Coconut Butter Icing
coconut butter – I have an easy homemade coconut butter recipe! You’ll need 1/4 cup melted. Just put the jar into hot water to melt it, no need to microwave.
maple syrup – a liquid natural sweetener is best for this as it blends into the coconut butter and almond milk easily!
almond milk – to thin the coconut butter.
How to Make Gingerbread Baked Oatmeal
Mix dry ingredients: To make this baked oatmeal, you’ll start by mixing the dry ingredients together first. Add the oats, baking powder, cinnamon, cloves, ginger and salt into a large bowl and mix to combine.
Add wet ingredients: Next, add in the milk, bananas, maple syrup, molasses, coconut oil, flaxseed and vanilla. Stir well to combine and gently fold in 1/4 cup walnuts.
Bake: Pour the mixture into a prepared baking dish and top with additional walnuts. While your baked oatmeal is baking, make the coconut butter icing!
Coconut Butter Icing
In my opinion, this icing steals the show! Mix together melted coconut butter, maple syrup and almond milk. Drizzle on the warm, baked oatmeal and enjoy!
You can make this in advance, store it in the fridge in a sealed jar (I like using a small mason jar) and just warm it up right before serving. To warm, simply place the sealed jar in a bowl of hot water. The coconut butter will melt quickly. Once melted, stir the icing and serve.
Prepping in Advance
One of my favorite things about baked oatmeal is that you can make it ahead of time. There are a couple of options that work really well. Here’s what I recommend:
Option 1: Bake and Then Reheat Before Serving
Prepare baked oatmeal as the recipe suggests. Once baked, let the oatmeal cool, cover the baking dish and place in the fridge. You can do this 1-2 days in advance. When ready to serve, take oatmeal dish from fridge, cover with foil and reheat in a 350°F oven for about 20 minutes. For individual portions, set toaster oven to 350°F and bake for 5-10 minutes or reheat in the microwave for 1 minute.

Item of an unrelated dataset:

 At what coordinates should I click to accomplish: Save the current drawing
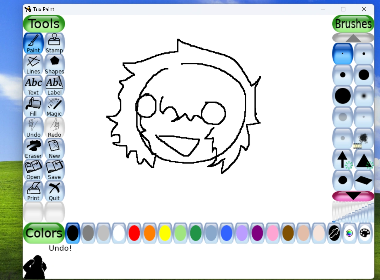point(54,169)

Option 2: Prep as Much as You Can Without Baking
Mix together your dry ingredients in a bowl, cover and let sit out on the counter until morning.
Mix together all the wet ingredients in another bowl, cover and store in the fridge until morning.

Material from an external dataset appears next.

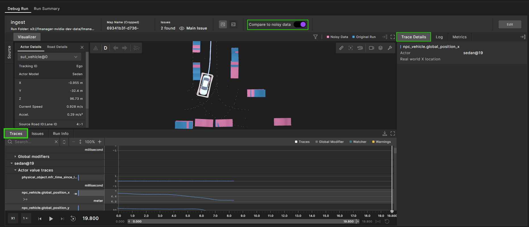The width and height of the screenshot is (529, 227).
Task: Expand the Global modifiers tree node
Action: (15, 156)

In the morning, simply mix the wet and dry ingredients together, pour oatmeal mixture into your prepared baking dish and bake as recipe suggests.
How to Store Leftovers
If you have leftovers, you can store this gingerbread baked oatmeal in an airtight container in the fridge for up to five days. I love taking a slice out, heating it up in my toaster oven (or microwave) and drizzling fresh coconut butter icing on top in the morning!
Spray an 8-inch square baking dish with cooking spray.
In a large bowl, mix together the oats, baking powder, cinnamon, cloves, ginger and salt. Stir to combine.
Add in the milk, bananas, maple syrup, molasses, coconut oil, flaxseed and vanilla. Stir well to combine and gently add in 1/4 cup walnuts.
Carefully pour oatmeal mixture into the prepared baking dish.
Scatter walnuts across the top.
Bake for 30 to 35 minutes, until the top is golden and center is set. Remove from the oven and let cool for a few minutes.
While oatmeal is baking, add coconut butter, almond milk and maple syrup in a small sauce pan over low heat and whisk until it’s warm and starts to become thin enough to drizzle.
Drizzle icing over the gingerbread baked oatmeal and serve.
You can sub ½ cup applesauce for the bananas if needed.
You can sub an egg for the flaxseed if needed.
To reheat the whole baked oatmeal, cover with foil and reheat in a 350°F oven for about 20 minutes. For individual portions, set toaster oven to 350°F and bake for 5-10 minutes or reheat in the microwave for 1 minute.